JAKARTA, Ekonomi, Wasantaraonline.com - Di atas kertas, Kredit Usaha Rakyat atau KUR di bawah Rp 100 juta tak butuh agunan. Di lapangan, rakyat masih dipaksa menyerahkan jaminan. DPR diprotes, menteri mengelak, perbankan tak tersentuh. Sebuah kebijakan yang gagal di titik paling menentukan: implementasi.
Mimpi yang Dirampas di Meja Bank
"Saya cuma butuh Rp 20 juta buat nambah sparepart dan stok dagangan. Kata pemerintah, nggak perlu jaminan. Tapi di bank, mereka tetap minta sertifikat rumah," keluh Jepri (37), usaha bengkel Sepeda Motor di Medan. Harapannya tumbuh karena janji pemerintah. Tapi harapan itu dihempaskan begitu saja oleh realitas dingin prosedur bank.
Cerita Jepri menggambarkan ironi besar yang tengah dialami pelaku UMKM kecil di seluruh Indonesia, dijanjikan kemudahan, tapi dipersulit oleh sistem yang tak berubah.
Di banyak tempat, permintaan jaminan untuk pinjaman KUR di bawah Rp 100 juta masih jadi kenyataan pahit. Mereka disuruh percaya, tapi dikhianati oleh birokrasi.
Aturan Dibungkam Praktik Lapangan
Peraturan Menteri Koordinator Bidang Perekonomian Nomor 1 Tahun 2023 menyebut secara eksplisit: KUR di bawah Rp 100 juta tidak memerlukan agunan tambahan. Tapi siapa peduli aturan jika kenyataan justru sebaliknya?
Menteri UMKM Maman Abdurrahman akhirnya mengakui kebenaran keluhan publik dalam rapat Komisi VII DPR RI, 30 April lalu. "Saya harus berani mengatakan... masih ada, minta agunan, itu masih terjadi," katanya.
Pengakuan Menteri ini terdengar lebih seperti pembelaan ketimbang solusi. Negara kalah oleh bank-bank yang ogah berubah.

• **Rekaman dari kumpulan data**
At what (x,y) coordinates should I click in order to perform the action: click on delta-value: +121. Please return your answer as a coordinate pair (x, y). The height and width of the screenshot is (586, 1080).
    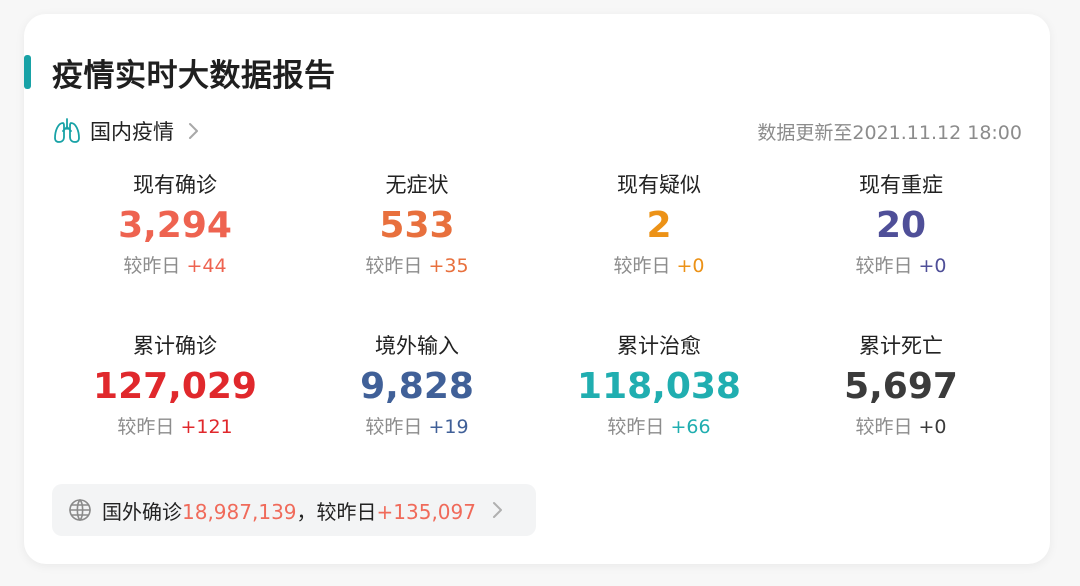
    Looking at the image, I should click on (206, 427).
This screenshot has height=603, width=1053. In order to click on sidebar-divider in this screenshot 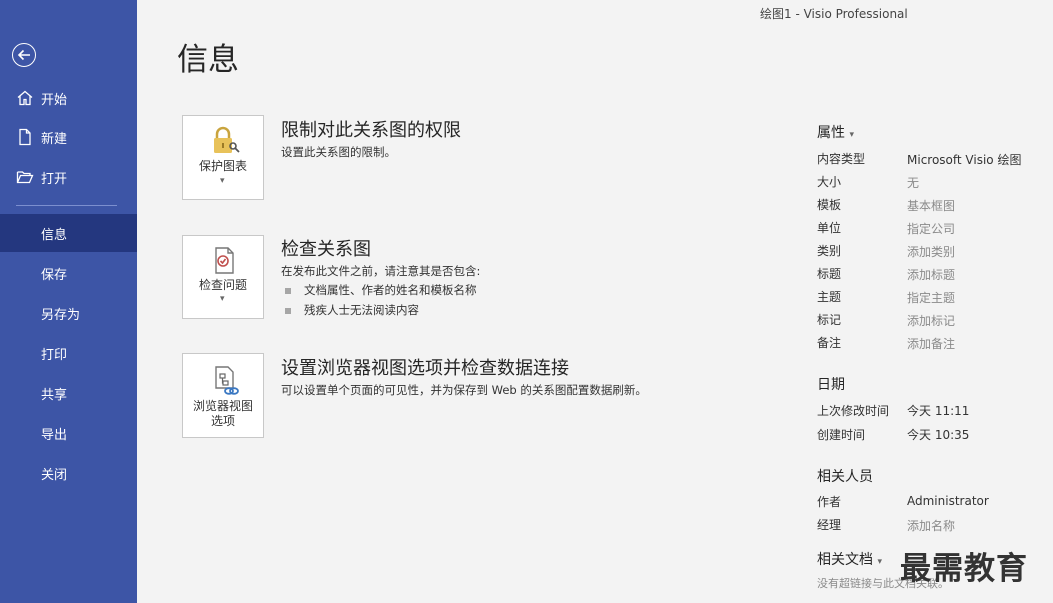, I will do `click(66, 206)`.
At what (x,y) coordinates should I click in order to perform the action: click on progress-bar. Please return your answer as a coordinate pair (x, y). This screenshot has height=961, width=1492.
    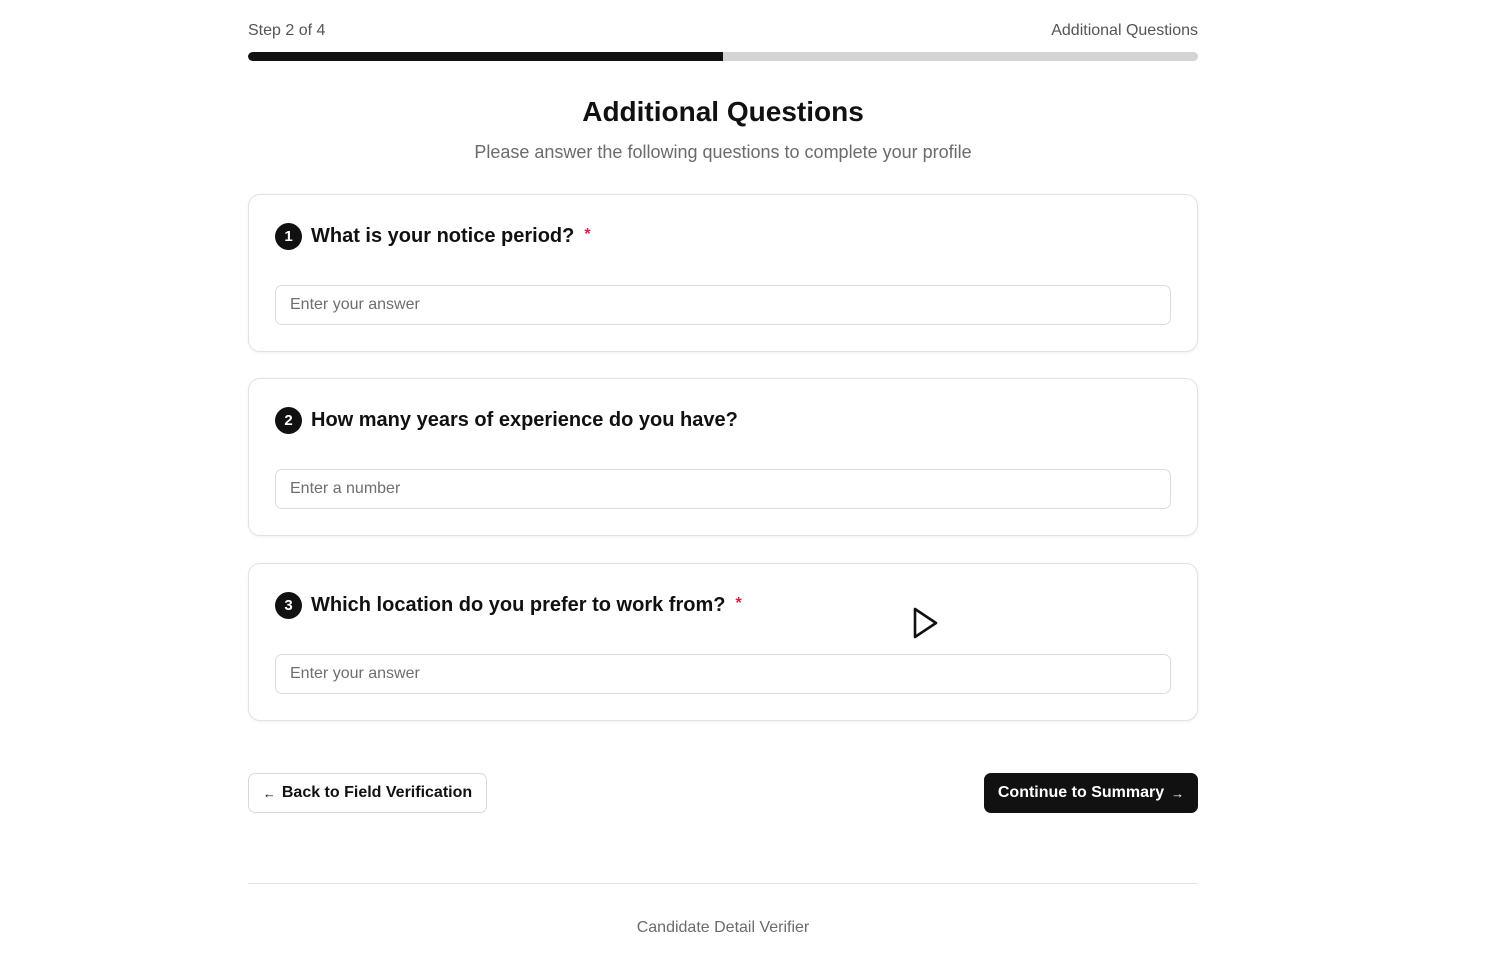
    Looking at the image, I should click on (723, 56).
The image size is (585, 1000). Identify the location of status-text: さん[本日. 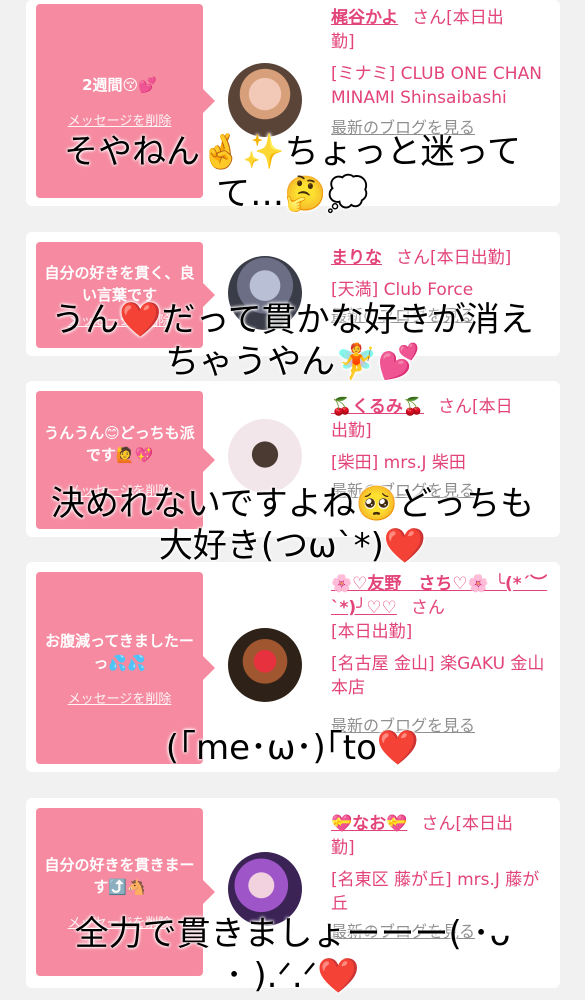
(476, 407).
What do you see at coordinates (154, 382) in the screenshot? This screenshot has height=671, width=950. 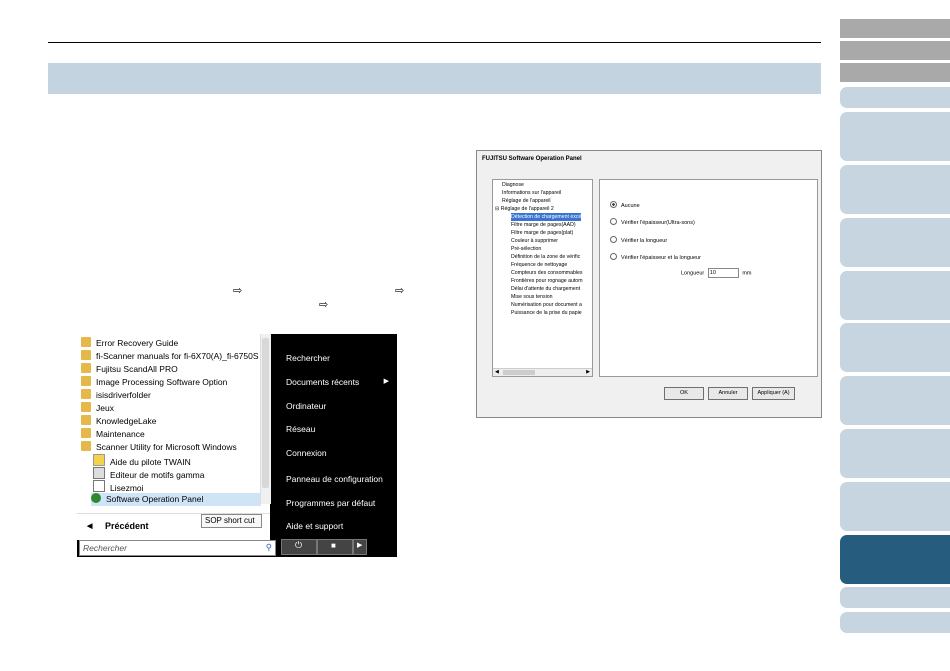 I see `program-item-image-processing: Image Processing Software Option` at bounding box center [154, 382].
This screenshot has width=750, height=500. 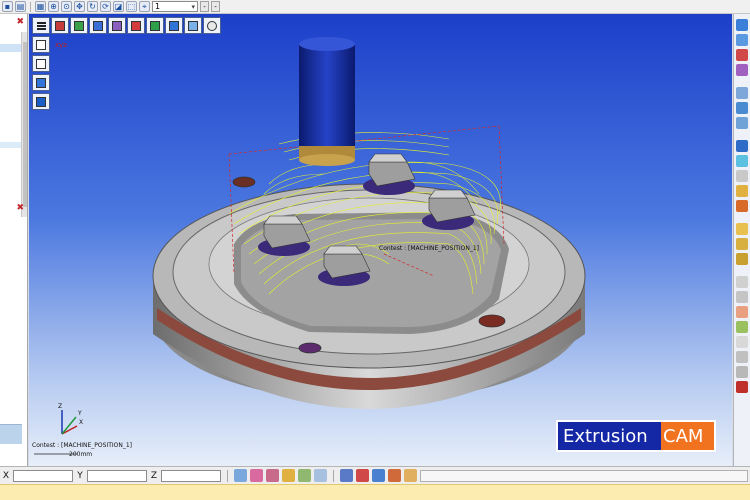 I want to click on menu-icon, so click(x=41, y=26).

• **TUGAS DAN LATIHAN**
1. Tuliskan kembali seluruh teks tentang KUR tanpa mengubah satu kata pun.
2. Salin baris-baris dalam daftar dari baris yang memuat "has height=961, width=1492." sampai baris yang memuat "Looking at the image, I should click on (723, 56).", termasuk kedua baris tersebut, tanpa menyertakan gambarnya.
Daftar tersebut sama sekali tidak berhubungan dengan teks tentang KUR.

• **HASIL SETIAP TUGAS**
1.
JAKARTA, Ekonomi, Wasantaraonline.com - Di atas kertas, Kredit Usaha Rakyat atau KUR di bawah Rp 100 juta tak butuh agunan. Di lapangan, rakyat masih dipaksa menyerahkan jaminan. DPR diprotes, menteri mengelak, perbankan tak tersentuh. Sebuah kebijakan yang gagal di titik paling menentukan: implementasi.
Mimpi yang Dirampas di Meja Bank
"Saya cuma butuh Rp 20 juta buat nambah sparepart dan stok dagangan. Kata pemerintah, nggak perlu jaminan. Tapi di bank, mereka tetap minta sertifikat rumah," keluh Jepri (37), usaha bengkel Sepeda Motor di Medan. Harapannya tumbuh karena janji pemerintah. Tapi harapan itu dihempaskan begitu saja oleh realitas dingin prosedur bank.
Cerita Jepri menggambarkan ironi besar yang tengah dialami pelaku UMKM kecil di seluruh Indonesia, dijanjikan kemudahan, tapi dipersulit oleh sistem yang tak berubah.
Di banyak tempat, permintaan jaminan untuk pinjaman KUR di bawah Rp 100 juta masih jadi kenyataan pahit. Mereka disuruh percaya, tapi dikhianati oleh birokrasi.
Aturan Dibungkam Praktik Lapangan
Peraturan Menteri Koordinator Bidang Perekonomian Nomor 1 Tahun 2023 menyebut secara eksplisit: KUR di bawah Rp 100 juta tidak memerlukan agunan tambahan. Tapi siapa peduli aturan jika kenyataan justru sebaliknya?
Menteri UMKM Maman Abdurrahman akhirnya mengakui kebenaran keluhan publik dalam rapat Komisi VII DPR RI, 30 April lalu. "Saya harus berani mengatakan... masih ada, minta agunan, itu masih terjadi," katanya.
Pengakuan Menteri ini terdengar lebih seperti pembelaan ketimbang solusi. Negara kalah oleh bank-bank yang ogah berubah.

2.
At what (x,y) coordinates should I click in order to perform the action: click on progress-bar. Please return your answer as a coordinate pair (x, y). This screenshot has height=961, width=1492.
    Looking at the image, I should click on (723, 56).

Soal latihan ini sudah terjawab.